**Task details**
Copy out everything from the line containing "Click the Source" down to the line containing "pyautogui.click(x=1060, y=545)", substituting "Templates" for "Snippets" and leaving all else unchanged.
======== Input for this task ========
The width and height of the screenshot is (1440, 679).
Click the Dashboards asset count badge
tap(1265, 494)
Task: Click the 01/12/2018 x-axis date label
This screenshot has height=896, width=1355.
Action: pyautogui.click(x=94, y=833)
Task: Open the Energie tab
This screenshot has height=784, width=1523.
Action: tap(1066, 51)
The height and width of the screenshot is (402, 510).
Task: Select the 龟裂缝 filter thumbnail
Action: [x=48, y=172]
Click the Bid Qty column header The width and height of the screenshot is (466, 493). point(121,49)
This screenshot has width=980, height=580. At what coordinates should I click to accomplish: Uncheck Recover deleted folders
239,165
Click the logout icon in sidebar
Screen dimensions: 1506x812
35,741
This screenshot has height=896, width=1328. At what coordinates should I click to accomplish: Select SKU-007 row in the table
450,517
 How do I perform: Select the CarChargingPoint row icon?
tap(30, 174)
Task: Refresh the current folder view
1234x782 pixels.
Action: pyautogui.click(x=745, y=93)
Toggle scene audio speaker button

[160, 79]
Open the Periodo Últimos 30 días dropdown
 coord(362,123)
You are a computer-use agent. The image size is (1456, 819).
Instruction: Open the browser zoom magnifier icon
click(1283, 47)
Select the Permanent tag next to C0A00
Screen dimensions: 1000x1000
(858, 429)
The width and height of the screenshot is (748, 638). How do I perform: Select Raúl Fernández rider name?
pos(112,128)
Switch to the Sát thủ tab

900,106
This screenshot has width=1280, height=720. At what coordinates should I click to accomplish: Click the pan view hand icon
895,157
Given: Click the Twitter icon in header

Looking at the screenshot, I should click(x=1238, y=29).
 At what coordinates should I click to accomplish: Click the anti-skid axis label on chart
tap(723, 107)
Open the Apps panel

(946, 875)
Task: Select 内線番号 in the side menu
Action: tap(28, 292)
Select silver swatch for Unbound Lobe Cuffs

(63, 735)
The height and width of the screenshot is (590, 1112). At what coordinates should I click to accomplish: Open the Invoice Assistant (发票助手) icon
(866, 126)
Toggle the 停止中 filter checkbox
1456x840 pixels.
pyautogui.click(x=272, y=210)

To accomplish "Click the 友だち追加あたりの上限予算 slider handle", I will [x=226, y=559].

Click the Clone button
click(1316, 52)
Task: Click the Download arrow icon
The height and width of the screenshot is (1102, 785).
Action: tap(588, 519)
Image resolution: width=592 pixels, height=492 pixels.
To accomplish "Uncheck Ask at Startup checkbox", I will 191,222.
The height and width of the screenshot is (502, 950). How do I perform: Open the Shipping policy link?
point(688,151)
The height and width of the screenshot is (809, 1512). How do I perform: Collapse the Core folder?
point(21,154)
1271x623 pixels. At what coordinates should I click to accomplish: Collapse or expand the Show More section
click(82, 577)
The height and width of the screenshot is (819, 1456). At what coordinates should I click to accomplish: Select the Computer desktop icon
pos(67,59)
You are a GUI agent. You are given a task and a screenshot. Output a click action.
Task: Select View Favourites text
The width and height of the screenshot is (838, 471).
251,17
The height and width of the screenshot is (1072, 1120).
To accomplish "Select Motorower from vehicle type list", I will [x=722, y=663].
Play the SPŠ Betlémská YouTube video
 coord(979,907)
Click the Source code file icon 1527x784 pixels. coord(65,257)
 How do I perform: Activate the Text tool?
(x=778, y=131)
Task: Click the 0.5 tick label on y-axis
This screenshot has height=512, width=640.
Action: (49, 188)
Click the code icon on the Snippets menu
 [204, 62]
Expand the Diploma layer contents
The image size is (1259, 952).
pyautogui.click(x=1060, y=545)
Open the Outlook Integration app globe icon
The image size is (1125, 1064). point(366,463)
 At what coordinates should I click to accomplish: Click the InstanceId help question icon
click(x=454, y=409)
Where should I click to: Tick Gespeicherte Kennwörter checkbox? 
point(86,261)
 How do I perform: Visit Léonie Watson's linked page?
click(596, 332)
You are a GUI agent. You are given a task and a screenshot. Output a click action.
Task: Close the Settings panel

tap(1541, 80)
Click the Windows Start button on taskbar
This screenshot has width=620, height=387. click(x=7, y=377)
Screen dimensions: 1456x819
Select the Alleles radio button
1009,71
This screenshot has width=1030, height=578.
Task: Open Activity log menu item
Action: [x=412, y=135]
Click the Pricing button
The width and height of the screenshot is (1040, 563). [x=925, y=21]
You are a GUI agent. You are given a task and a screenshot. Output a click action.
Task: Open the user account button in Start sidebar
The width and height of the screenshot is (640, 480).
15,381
========
**Written response**
Click the Source code file icon 1527x784 pixels. coord(65,257)
 How do I perform: Activate the Text tool?
(x=778, y=131)
Task: Click the 0.5 tick label on y-axis
This screenshot has height=512, width=640.
Action: (49, 188)
Click the code icon on the Templates menu
 [204, 62]
Expand the Diploma layer contents
The image size is (1259, 952).
pyautogui.click(x=1060, y=545)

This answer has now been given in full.